The next step to change that is to open source it. And open sourcing is more complex than it sounds. Yann’s never worked as a professional developer before and he’s trying to learn how to do things the right way.

Open Sourcing and Snappy

Yann: Then I understand new stuff which is unrelated to data compression such as never use global variable, make data libraries that people can actually integrate. All things that I wasn’t even aware of.

And it takes me a few months to get that right. And at some point in 2011 I’m thinking, okay, I’m ready now to open source it.

And one week or two before I do that, Google opensourced Snappy. And Snappy is basically exactly in the same category as LZ4 and is actually I think a bit better than LZ4 at that time. So I’m kind of what?

Adam: Snappy gets a lot of attention. It turns out that inside Google they had needed ways to compress data from BigTable. And so they needed something that did less than DEFLATE but did it much faster. This is very much Yann’s approach, but they came from a different direction.

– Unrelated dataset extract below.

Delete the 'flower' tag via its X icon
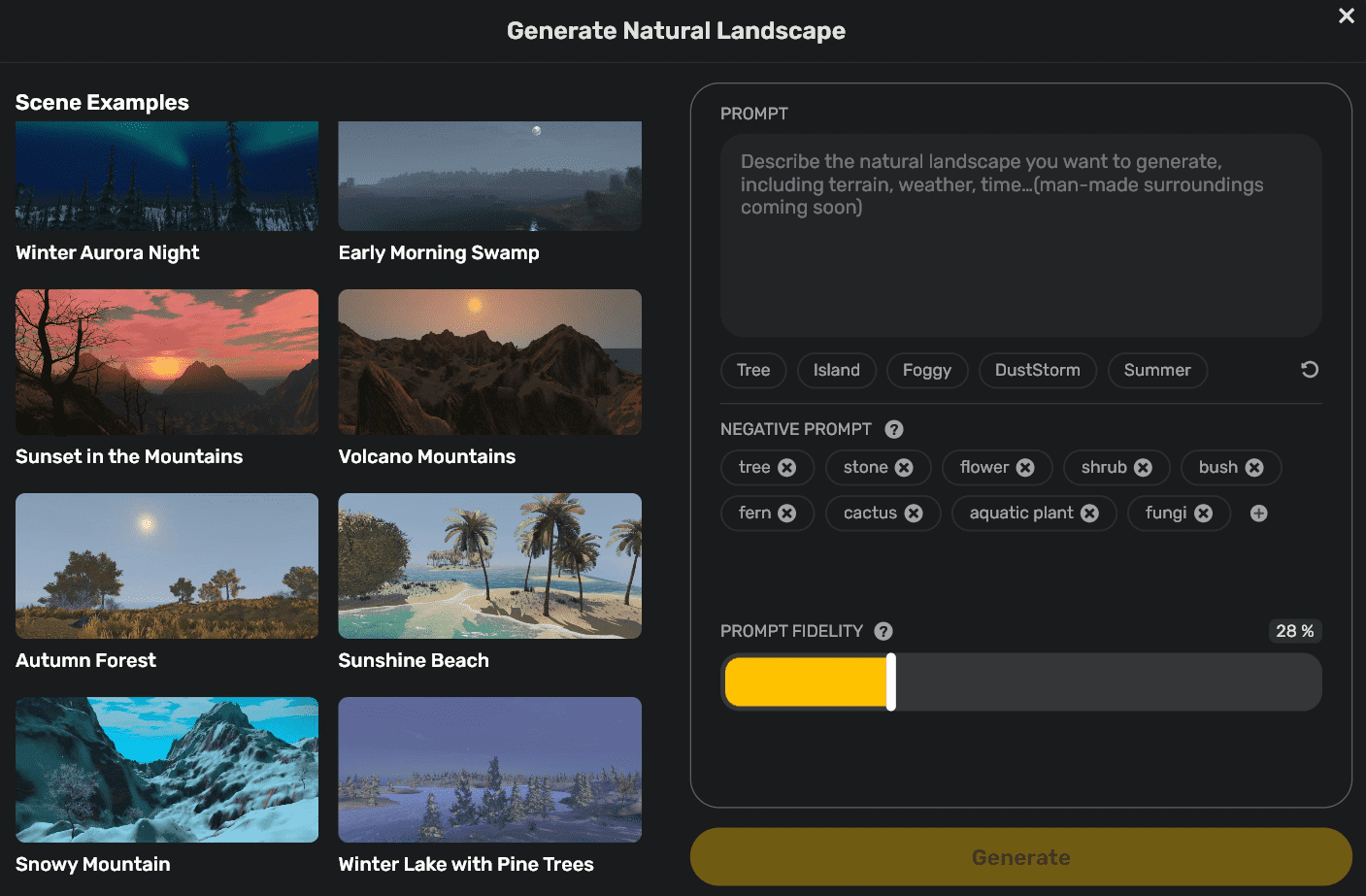This screenshot has width=1366, height=896. point(1025,468)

Yann: As soon as it gets hot you get a lot of articles over internet which talk about this radically new compression which is so fast and a lot of project which get interested. Basically all databases start to say, “Oh, that’s what we need because we need speed.” So it’s an instant success.

Adam: Did you feel upset?

Yann: Upset? No. But maybe some form of stress. I’m not sure. I feel as if I was in a kind of increased activity mode in my brain. Because there is something happening now. What I learned from that is that my algorithm is actually the only one able to keep up with Snappy. So that’s still something. That’s not bad. And I was convinced that I should be able to do better.

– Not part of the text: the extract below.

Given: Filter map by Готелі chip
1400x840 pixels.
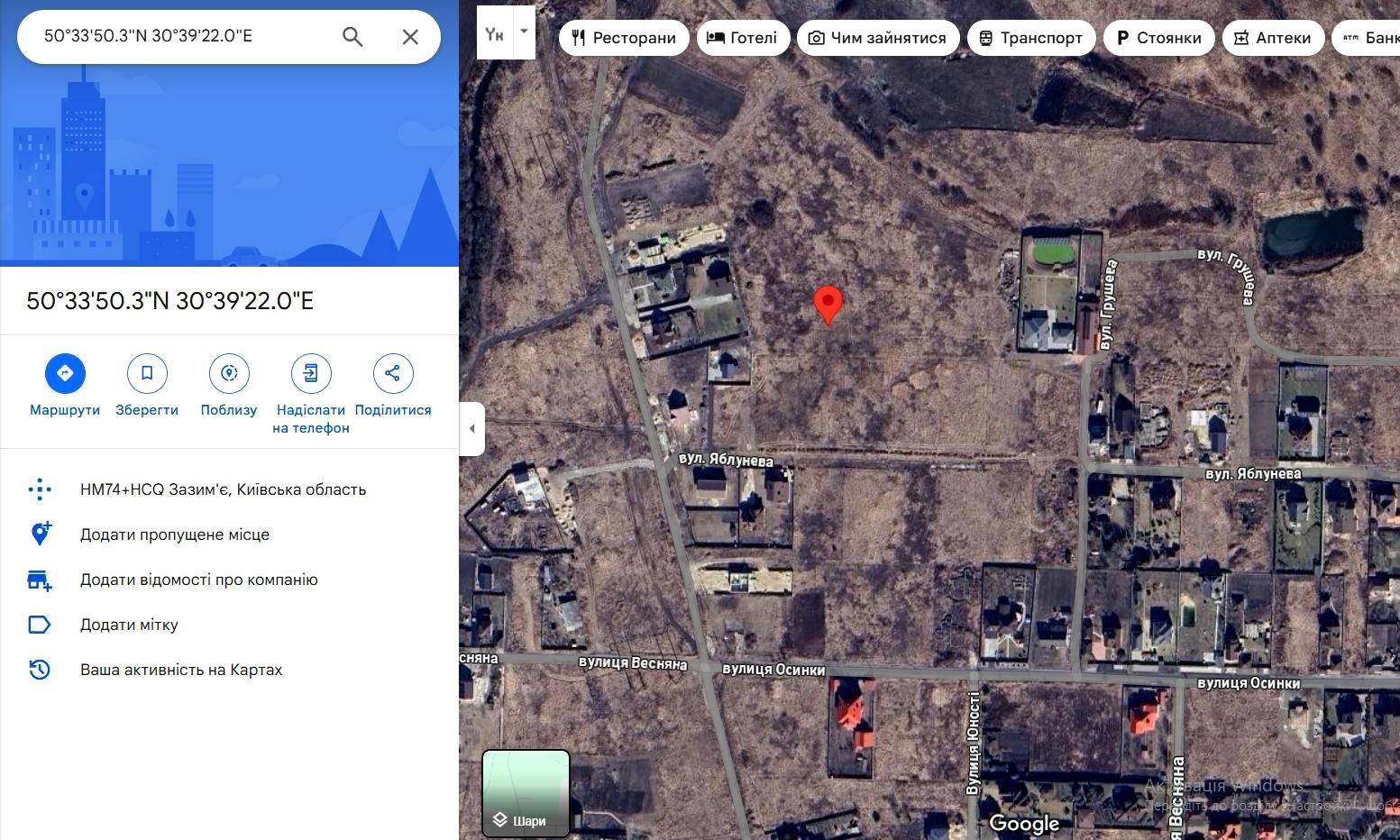Looking at the screenshot, I should [x=743, y=38].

So I doubled down again. I’m focusing back on speed and make that faster, faster. I’m looking at Snappy, I’m thinking this thing is a bit too complex for what it does. LZ4 is way simpler so it should be faster. I believe that. I believe it should be faster, but I don’t know exactly how.

So I focused on that. And indeed months after months progress show up and 10% by 10% LZ4 is actually faster than Snappy and after six months it’s actually way faster. So at least it answers the first part, which is a bit I would say egocentric like I can do it.

Adam: You took on Google.

Yann: Exactly. That’s kind of crazy for someone who wasn’t even a programmer.

Adam: That’s right. Through these six months of slowly finding speed improvements, Yann is still working as a project manager. He’s still biking to work in the morning, organizing spreadsheets and then biking home.

A Double Life

Yann: So some people around me are aware that I’m doing that as a hobby, but no one think much about it. I myself still have this excuse that thanks to this hobby I’m actually a pretty efficient product marketing manager and I have some good relation with my programming teams. I’ve got several ones.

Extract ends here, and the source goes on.